Majhi, however, alleged that more than three crore people of the state’s population of 4.19 crore live below the poverty live.
BJP’s deputy leader in the Assembly B C Sethi said the state has been importing potato and flower from West Bengal, pulses from Uttar Pradesh, fish and vegetables from Andhra Pradesh and onion from Maharashtra for the last two decades.
“So, how has the government reduced poverty?,” he asked.
Congress Legislature Party leader Narasingha Mishra also criticised the state government, saying that the BJD government has “failed to bring an inclusive growth in the state”.
He suggested the Odisha government to implement the theories of Nobel laureates Amartya Sen and Abhijit Banerjee who have pointed out that education, health and agriculture should be given priority to eradicate poverty.

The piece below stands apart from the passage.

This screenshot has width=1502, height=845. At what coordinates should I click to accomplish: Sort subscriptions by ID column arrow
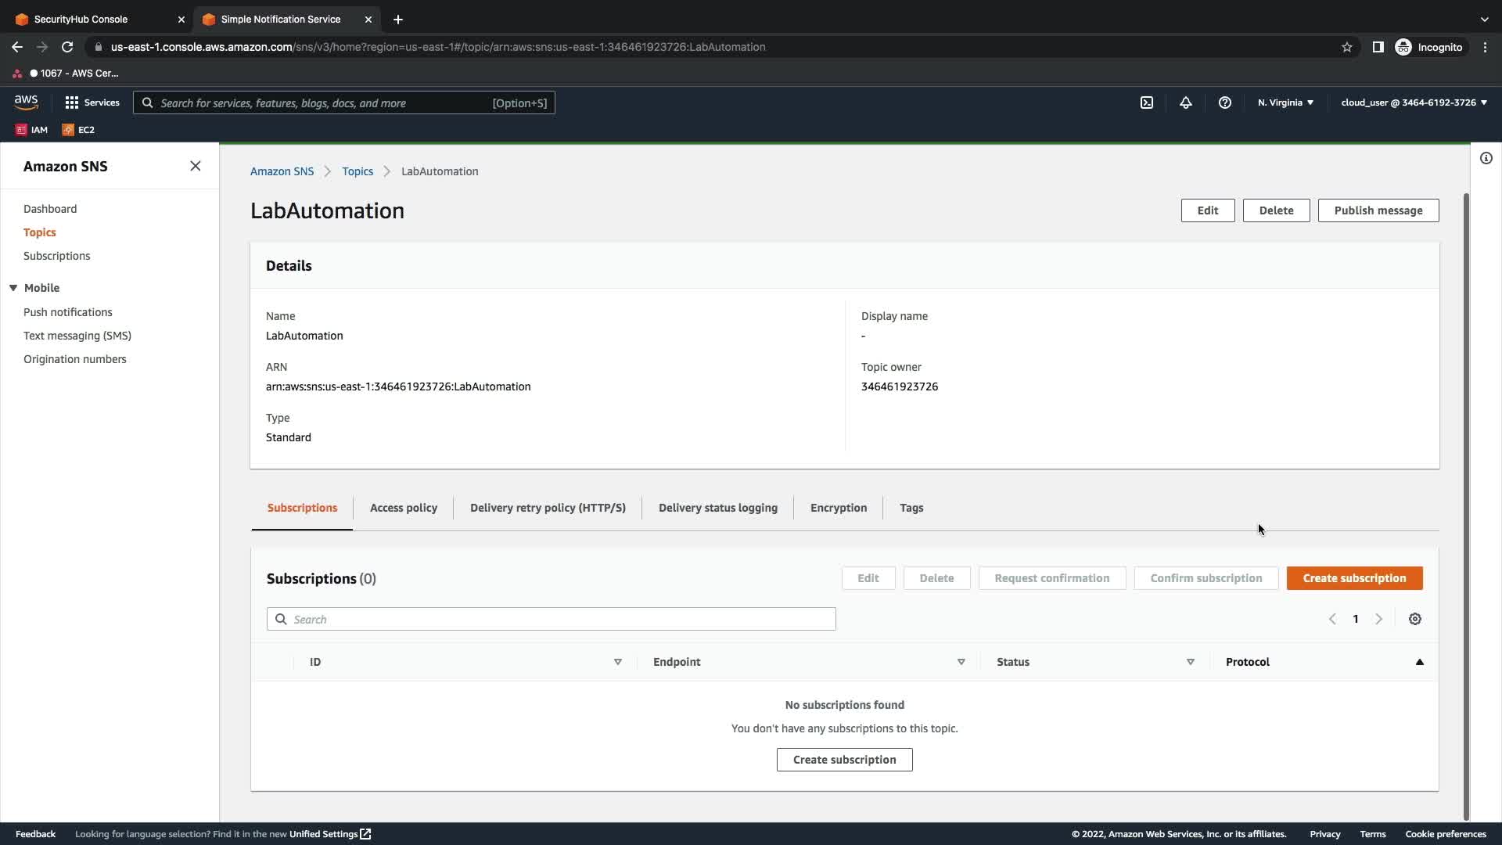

“In Odisha, we do not have teachers in schools, doctors in hospitals and there are no robust irrigation facilities in the state,” Mishra asked.
According to the Tendulkar Committee report, the poverty, which was 57.20 per cent in 2004-05, has been reduced to 32.59 per cent in 2011-12, Behera said.
The rate of poverty reduction was 24.61 per cent, which is the “highest among states in the country”, the minister said.
He said Odisha has emerged as a “food surplus state from a food deficient one”, he said.
The minister also rejected the opposition’s claim and said that the state government is committed to further reduction of poverty through its public welfare schemes and programmes.